I stupidly ordered a product called Resveratrol online while possessed by demons. I tried to reply to my order confirmation email immediately that I didn't want the product. Apparently it was sent from an automatic reply generator as I never heard from them. About a week later, the product arrived with no return address. Instructions to return the product gave an address to send product but also said I needed special instructions about how to return it properly. I tried to call the company during a lunch hour at work and was put on hold for more than 20 minutes. I had to hang up to get back to work. Then tried calling within the specified PST hours. Turns out the hours were EST. Even when I called during EST hours, I got a recording saying company was closed for the day.
Nearing my deadline to avoid being charged, I sent the product back without my return code. The only smart thing I did was get a delivery confirmation from the USPS which gave me some leverage with customer service when I finally did get through to protest charges for the resveratrol AND something called Live Lean for Life, an online "product" / website for dieters. Total charges $64.95 for the one month supply of resveratrol and $24.95 for the website thingy that apparently I agreed to in my initial stupidity.
The membership to Live Lean for Life occurs at the bottom of the small print in the initial order. You agree to a recurring monthly charge (in addition to the your $64.95 subscription to resveratrol) when you order the resveratrol.
My biggest complaint:
OK. I was stupid here. That part is painfully clear.
Lesson one: Don't buy dumb stuff online that you didn't seek out yourself (this product appeared in a pop up
Lesson two: Read the small print. I was tricked here because I didn't read all the way to the bottom of my "agreement." The Live Lean for Life junk was way at the bottom of the agreement.
But I think it's totally unethical to demand that a customer needs to get special instructions from the company to return the product. Customer service at the company told me that some folks wait 2 hours for attendants to help them. So I was expected to wait 2 hours? Not fair.
Also not fair, that the customer gets tricked into two acts of stupidity at once. Even though I never accessed the website and never even knew what their "product" was, I was still swept into membership.
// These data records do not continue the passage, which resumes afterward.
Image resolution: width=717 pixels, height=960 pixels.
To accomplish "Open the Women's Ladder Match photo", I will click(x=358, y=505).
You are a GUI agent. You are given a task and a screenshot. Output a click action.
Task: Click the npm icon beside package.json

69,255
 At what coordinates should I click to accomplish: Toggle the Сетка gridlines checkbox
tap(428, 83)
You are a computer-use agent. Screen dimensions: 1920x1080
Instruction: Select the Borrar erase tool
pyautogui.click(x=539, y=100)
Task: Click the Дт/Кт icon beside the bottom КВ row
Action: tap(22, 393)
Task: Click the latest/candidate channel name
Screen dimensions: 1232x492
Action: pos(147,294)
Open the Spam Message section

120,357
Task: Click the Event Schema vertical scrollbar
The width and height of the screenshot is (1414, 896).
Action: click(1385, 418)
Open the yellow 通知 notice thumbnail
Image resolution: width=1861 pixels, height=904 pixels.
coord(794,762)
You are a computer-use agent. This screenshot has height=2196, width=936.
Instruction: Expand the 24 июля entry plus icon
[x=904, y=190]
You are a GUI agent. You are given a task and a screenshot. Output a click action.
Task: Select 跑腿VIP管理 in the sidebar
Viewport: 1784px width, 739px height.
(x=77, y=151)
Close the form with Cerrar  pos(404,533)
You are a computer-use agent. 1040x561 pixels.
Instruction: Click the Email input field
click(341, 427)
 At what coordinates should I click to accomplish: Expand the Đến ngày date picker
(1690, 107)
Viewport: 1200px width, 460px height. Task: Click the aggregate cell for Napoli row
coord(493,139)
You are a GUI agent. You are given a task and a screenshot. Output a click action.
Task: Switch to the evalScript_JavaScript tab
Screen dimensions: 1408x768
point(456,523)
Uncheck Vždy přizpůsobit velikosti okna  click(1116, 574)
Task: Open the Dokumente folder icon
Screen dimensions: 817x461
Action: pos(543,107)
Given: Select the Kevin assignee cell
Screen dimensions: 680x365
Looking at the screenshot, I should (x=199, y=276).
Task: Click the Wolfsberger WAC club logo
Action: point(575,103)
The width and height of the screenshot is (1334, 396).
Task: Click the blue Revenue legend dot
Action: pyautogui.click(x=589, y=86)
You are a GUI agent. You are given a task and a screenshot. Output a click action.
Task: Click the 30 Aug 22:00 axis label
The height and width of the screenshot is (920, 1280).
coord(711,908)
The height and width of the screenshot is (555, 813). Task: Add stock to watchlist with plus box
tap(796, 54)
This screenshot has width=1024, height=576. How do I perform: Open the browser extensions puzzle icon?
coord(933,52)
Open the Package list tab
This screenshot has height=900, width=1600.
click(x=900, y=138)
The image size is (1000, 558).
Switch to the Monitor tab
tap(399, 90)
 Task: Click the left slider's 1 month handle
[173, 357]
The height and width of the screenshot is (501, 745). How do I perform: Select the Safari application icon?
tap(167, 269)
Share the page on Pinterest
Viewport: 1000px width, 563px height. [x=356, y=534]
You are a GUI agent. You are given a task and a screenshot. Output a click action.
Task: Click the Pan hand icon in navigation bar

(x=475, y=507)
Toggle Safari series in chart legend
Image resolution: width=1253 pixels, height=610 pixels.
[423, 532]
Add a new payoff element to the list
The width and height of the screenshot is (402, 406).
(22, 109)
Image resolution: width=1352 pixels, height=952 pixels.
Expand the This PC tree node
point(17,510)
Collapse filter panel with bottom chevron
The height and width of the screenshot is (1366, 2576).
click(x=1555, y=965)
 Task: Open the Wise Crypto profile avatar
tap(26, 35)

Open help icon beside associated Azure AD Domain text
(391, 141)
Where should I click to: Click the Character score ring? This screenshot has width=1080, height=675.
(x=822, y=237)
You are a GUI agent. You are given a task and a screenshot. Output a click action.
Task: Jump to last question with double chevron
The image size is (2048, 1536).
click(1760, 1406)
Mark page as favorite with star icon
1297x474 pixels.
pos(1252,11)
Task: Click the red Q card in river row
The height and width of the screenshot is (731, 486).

After a fairly irate conversation with "Kim" at Customer Service for Live Lean for Life, and after proving with my USPS delivery confirmation that I had returned the product, she was able to remove the $64.95 charge for the resveratrol. I had to be very insistent (aka "there's no need for profanity, ma'm.").
Kim also cancelled my membership to both entities, resveratrol and the website diet service Live Lean for Life.
Still got stuck paying the $24.95 for the website crap that I never purposefully ordered.
There should be some laws that protect consumers a bit better. The bottom line should be, if the customer never uses the product and returns it unused a full refund should be in order. The normal 30 day return policy seems reasonable here.
Also customers should not be expected to wait on hold for unreasonable amounts of time to get some special instructions for returns. How to return a product or refuse services should be easy and accessible with the original product or in the order confirmation email.
I am happy to advocate for these changes in any way I can.
In the meantime, I am content to offer my experience with Live Lean for Life as a warning to others.
Live Lean for Life could resolve this matter with me by refunding the $24.95 for the Live Lean for Life membership that I never accessed.